Data supplied —
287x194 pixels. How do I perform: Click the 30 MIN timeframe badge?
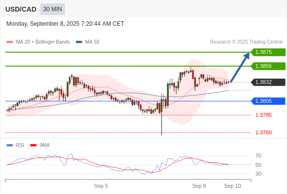53,9
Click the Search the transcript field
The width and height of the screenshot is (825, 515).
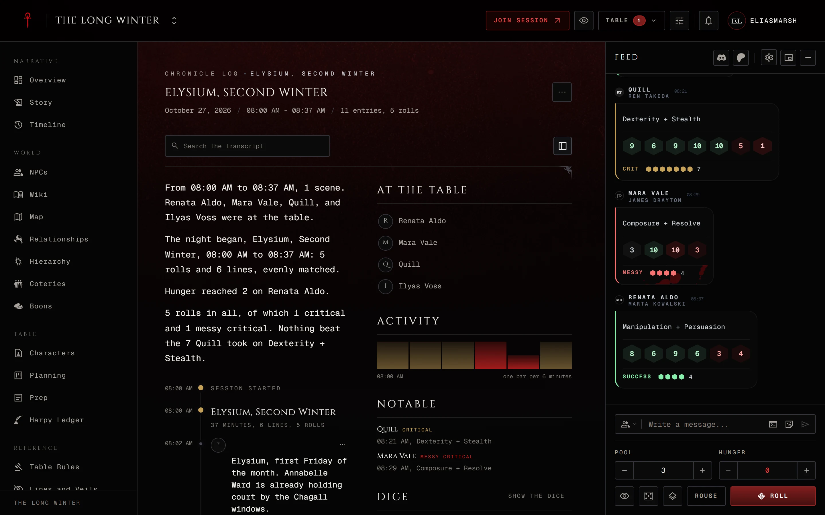point(247,146)
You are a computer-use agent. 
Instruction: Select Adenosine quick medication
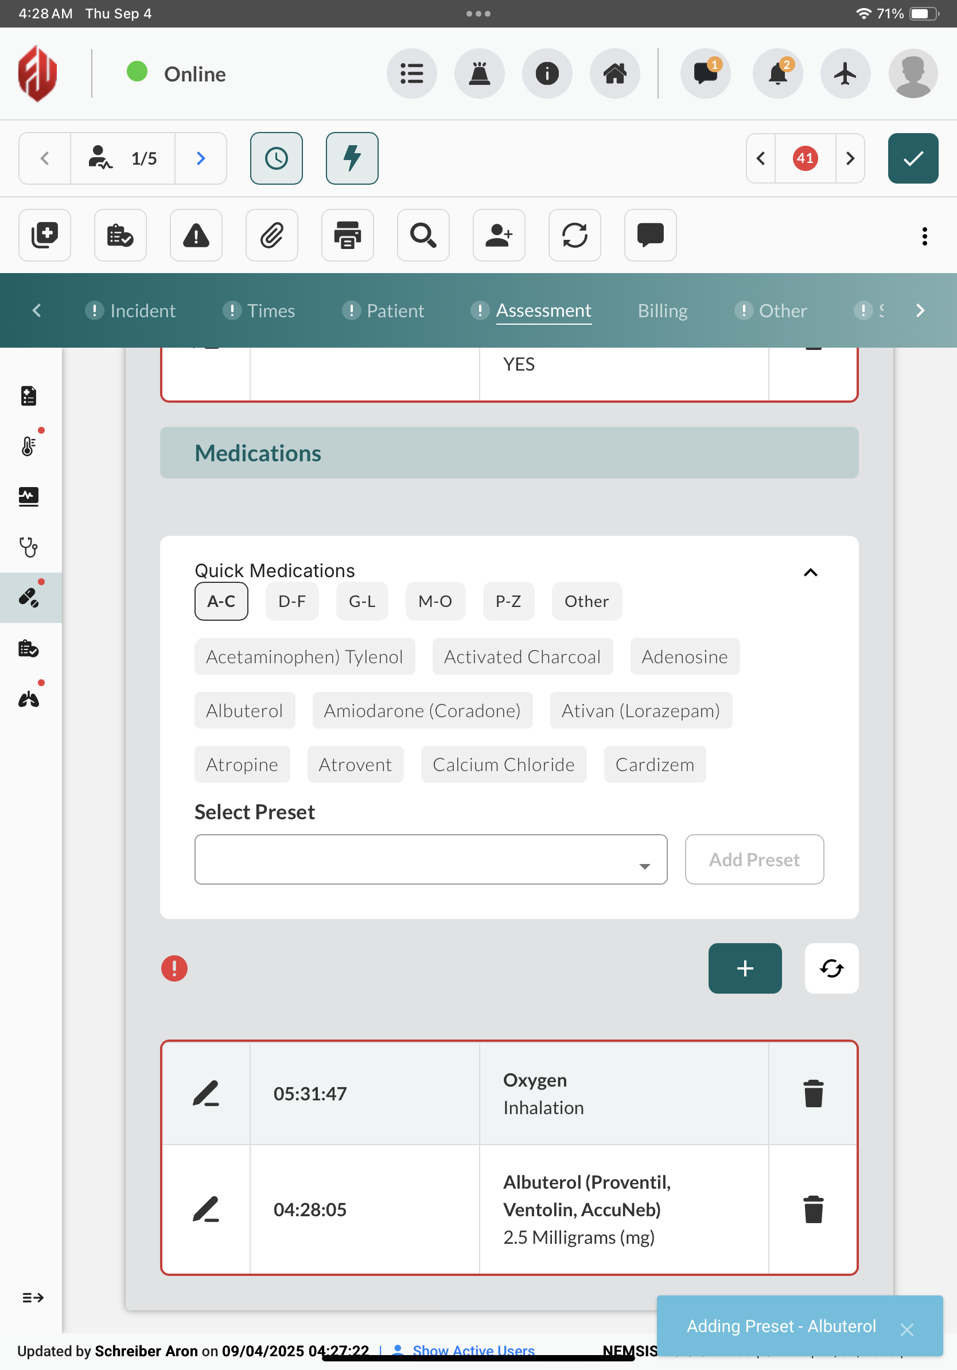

What you should do —
What the reply must contain is an exact transcription of the data above and none of its pictures.

Final answer —
287x194 pixels. How do I perform: Click the 30 MIN timeframe badge?
53,9
Click the Search the transcript field
The width and height of the screenshot is (825, 515).
point(247,146)
You are a computer-use agent. 
Instruction: Select Adenosine quick medication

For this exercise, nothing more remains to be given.